File Format Wars

My awareness of this issue started May of 2005. An organization called OASIS ( the Organization for the Advancement of Structured Information Standards) announced after two years of work that it had created and adopted a new office file format, called OpenDocument Format (ODF). Within that umbrella, they set up a word processing format, a spreadsheet format, a presentations format, a graphics format, a chart format, and various others. The specifications for the formats were made freely available so that any software program would be free to use them. The intention was to create a format that wasn't tied to any single program. Much like the jpeg file format for pictures (which can be opened up by almost any program that can open pictures).

The structure of the ODF is essentially a zipped collection of XML files. The XML structure makes it easy to view the information, even if the file gets corrupted. The fact that it is zipped means it uses up less storage space, and is faster to transfer. (OK, you probably could have figured that out on your own).

When I first heard about the format, I also heard about OASIS's intention to send the format to the International Organization of Standards for the official adoption into an ISO standard.

About a month after the creation of the ODF was announced, Microsoft announced that they were working a new file format of their own. This file format, called OpenXML, or sometimes Office OpenXML or OOXML, is also a collection of XML files compressed into one file. It was also announced at that time that the OpenXML would be the file format used in Microsoft Office 2007. The new file format would be indicated by adding an “x” at the end of the familiar formats (i.e., .docx, .xlsx, etc.). You may have already seen these formats around.

The ODF and the OpenXML sound similar, but they are not compatible.

Short task A: In the text on file format wars, what is the structure of an ODF file?
The text and the records below it come from separate, unrelated sources.

Extracted material:
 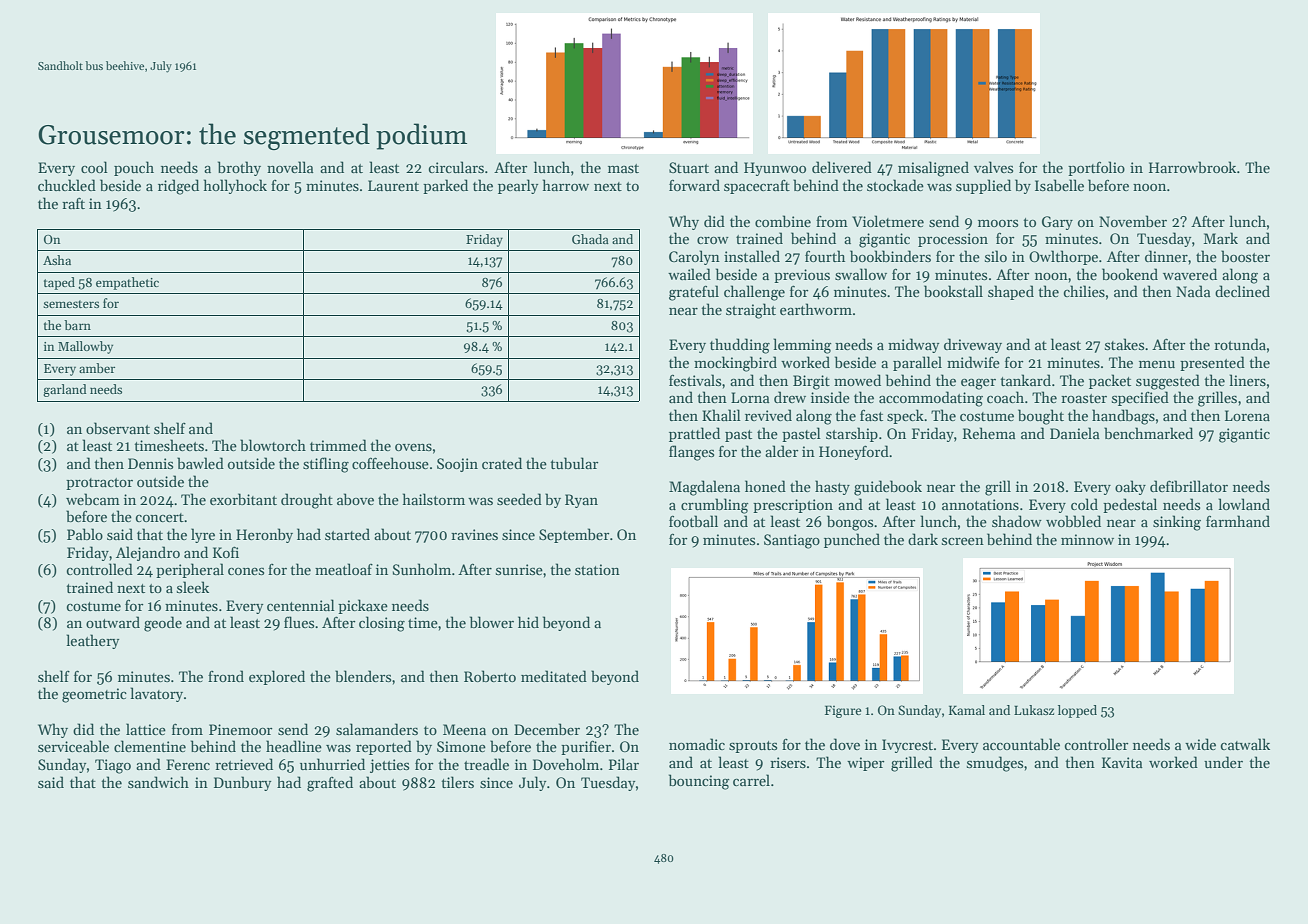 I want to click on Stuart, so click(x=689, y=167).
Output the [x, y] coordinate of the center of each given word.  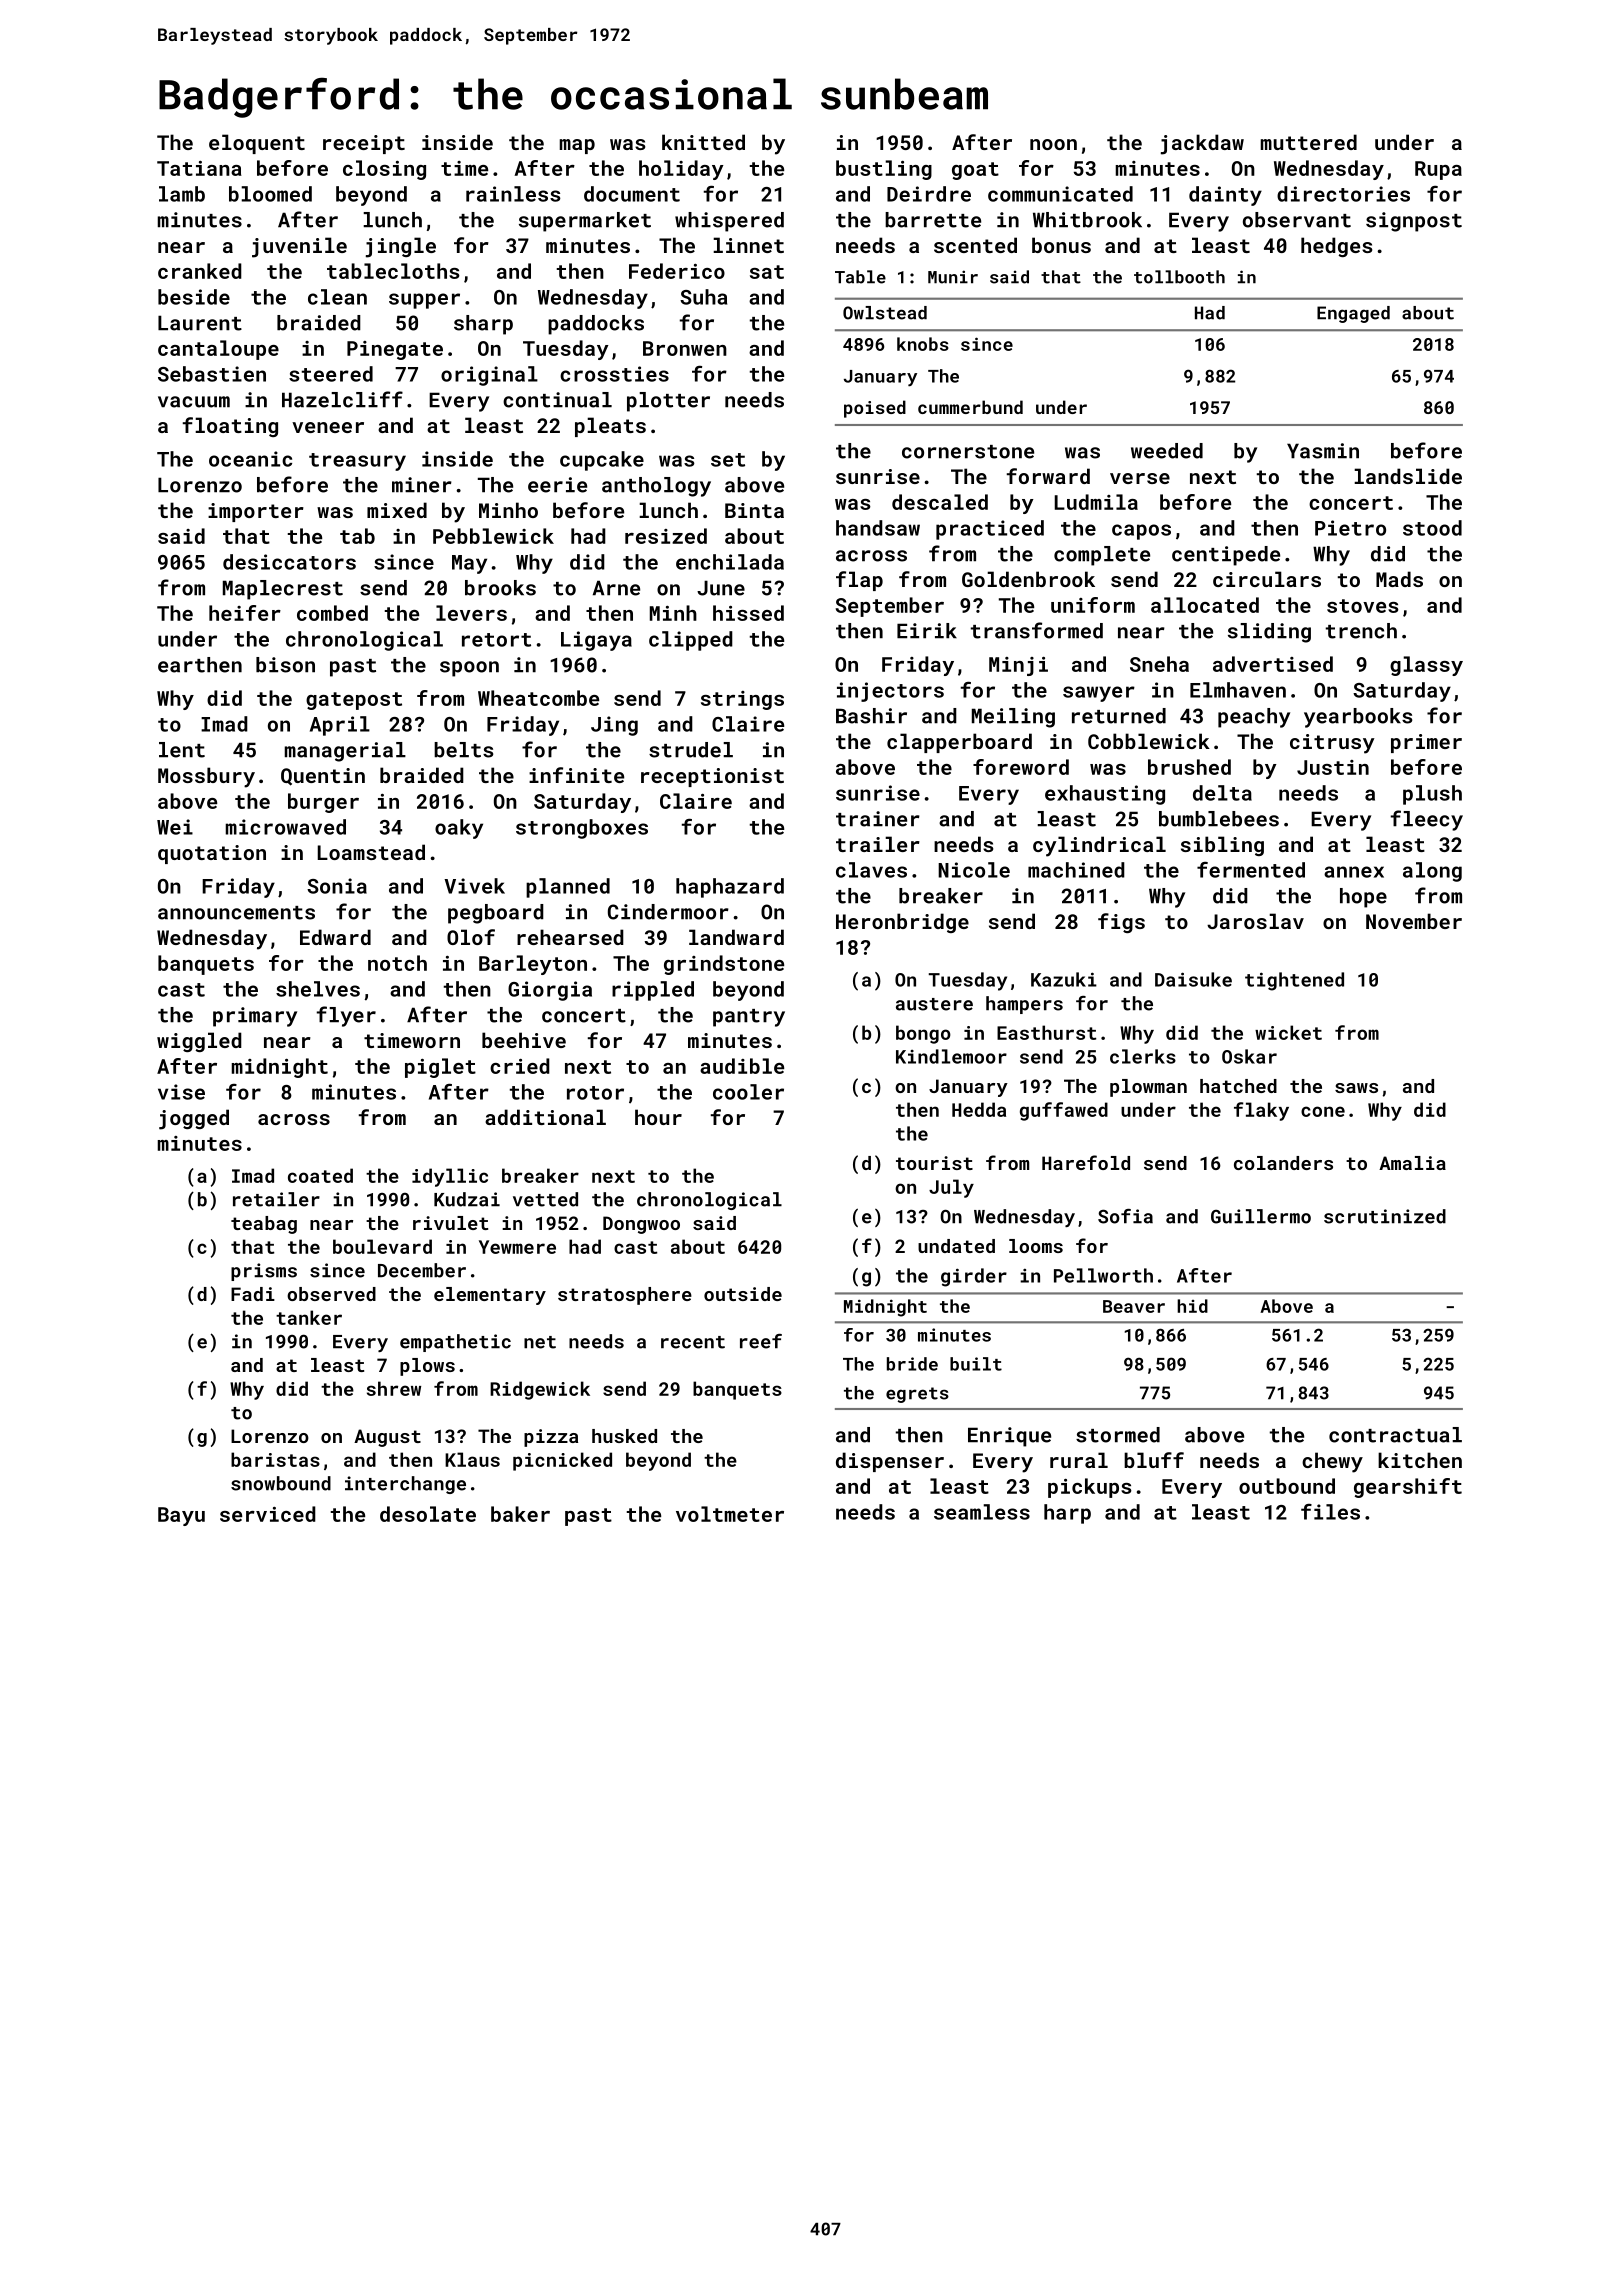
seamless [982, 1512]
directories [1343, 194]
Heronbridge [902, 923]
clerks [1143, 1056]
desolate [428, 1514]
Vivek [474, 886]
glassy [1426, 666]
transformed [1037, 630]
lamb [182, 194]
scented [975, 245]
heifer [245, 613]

Short task B: Express every line of the records as a JSON list of strings, one string per line, skipping blank lines and omitting the pictures.

Output A: It is a zipped collection of XML files.

Output B:
[
  "  I want to click on Stuart, so click(x=689, y=167).",
  "Output the [x, y] coordinate of the center of each given word.  ",
  "seamless [982, 1512]",
  "directories [1343, 194]",
  "Heronbridge [902, 923]",
  "clerks [1143, 1056]",
  "desolate [428, 1514]",
  "Vivek [474, 886]",
  "glassy [1426, 666]",
  "transformed [1037, 630]",
  "lamb [182, 194]",
  "scented [975, 245]",
  "heifer [245, 613]"
]